Gilbert White Ganong

Liberal-Conservative

Mr. GANONG.

Then the census lies. It gives the population at 1,888 souls, and we are taking $25,000, in addition to owning the land, to build a custom-house, which, I understand, is also to be used as a post office. We had better put $10,000 into the building, and get accommodation outside for the engineer and his assistants. As the hon. member for Hafton (Mr. Henderson) has said, we have hundreds of towns needing accommodation more than this one. I have two or three in my own county, and I do not ask for one-half the amount the government is expending in the county of Antigonish. There is the town of St.
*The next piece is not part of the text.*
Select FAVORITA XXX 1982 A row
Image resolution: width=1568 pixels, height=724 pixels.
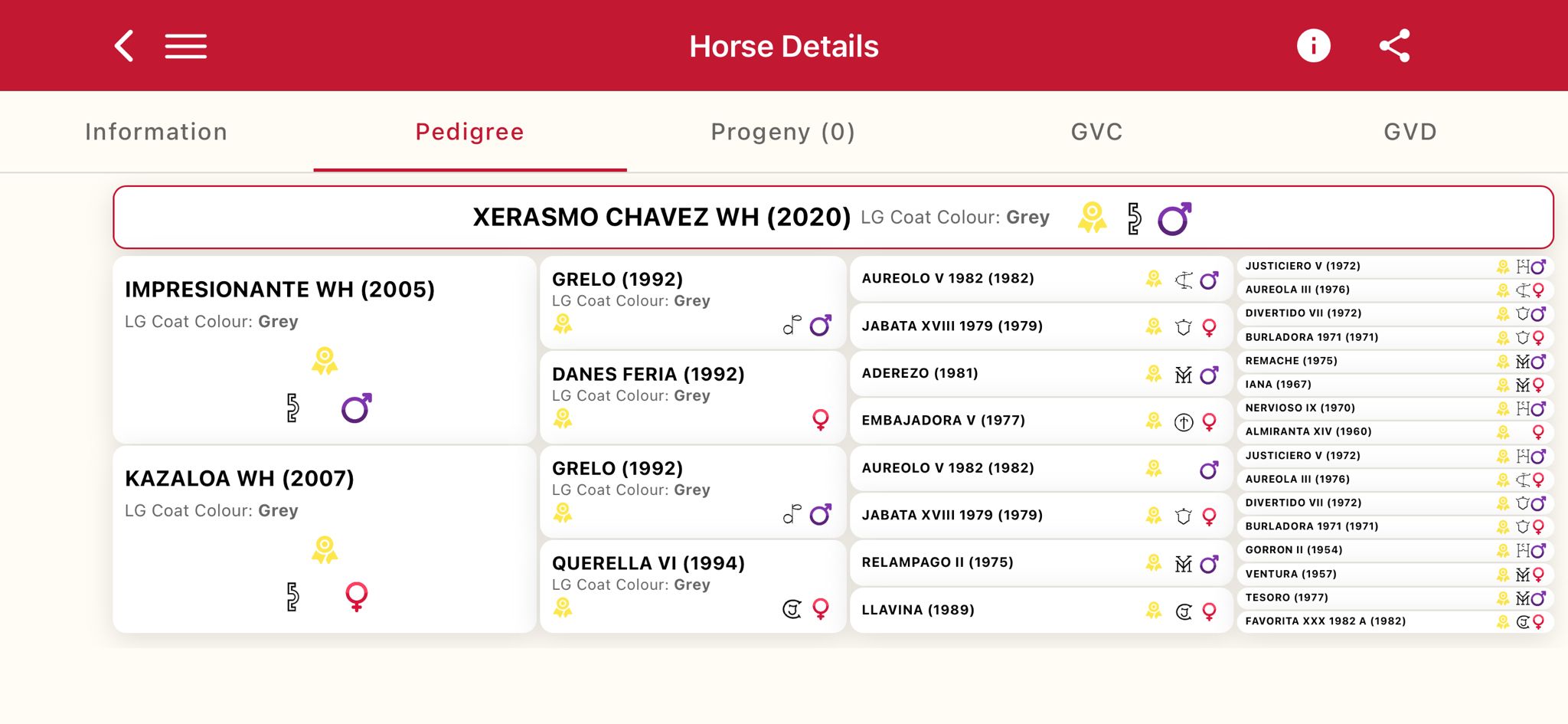1325,621
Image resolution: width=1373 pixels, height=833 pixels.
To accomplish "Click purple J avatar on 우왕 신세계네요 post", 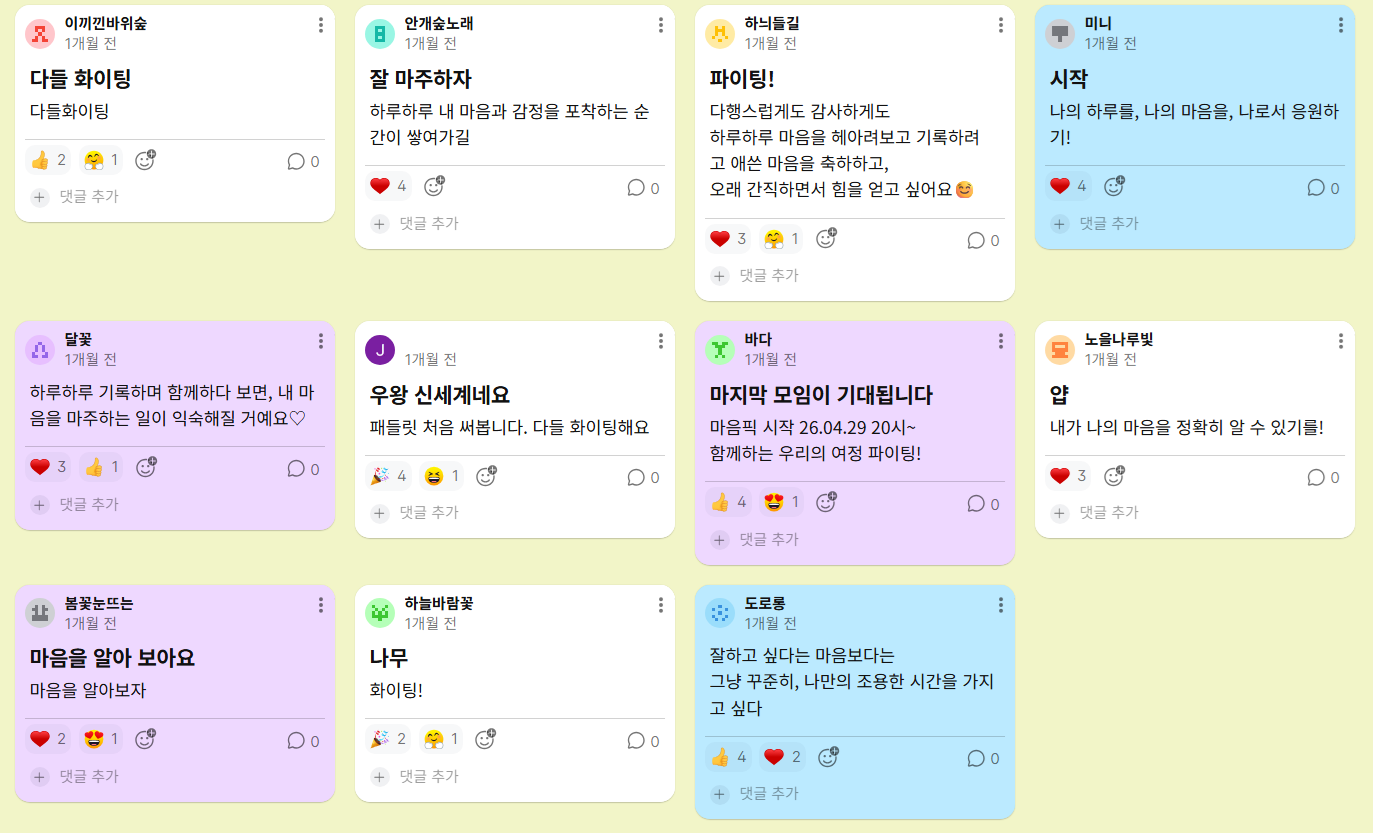I will 380,350.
Andrews, a very important watering place on the Atlantic sea-board, with a population very nearly equal to that of Antigonish, with a very large revenue indeed ; and it has a post office and custom-house in a small wooden building that certainly is no credit to the government. Then there is the town of Milltown, with a population of 2, 044. If the Postmaster General would come down there he would be ashamed of the public building in that town. I think this amount should be divided in two, and half of it be given to some other place, if it is desired to do justice. I have in my hand a little circular, I am not sure it was not got up with the complicity of the acting Minister of Public Works. It says ' Vote for a new building for St. George : vote for Mr. Gilmour.' St. George is in my county. I do not see anything in the estimates for that St. George building ; but I trust the minister will see his way to carry out the suggestion made in that circular when the supplementary estimates are brought down.

Topic:   SUPPLY-THE POLITICAL CRISIS AT QUEBEC.
Subtopic:   COMMUNICATION WITH PRINCE EDWARD ISLAND.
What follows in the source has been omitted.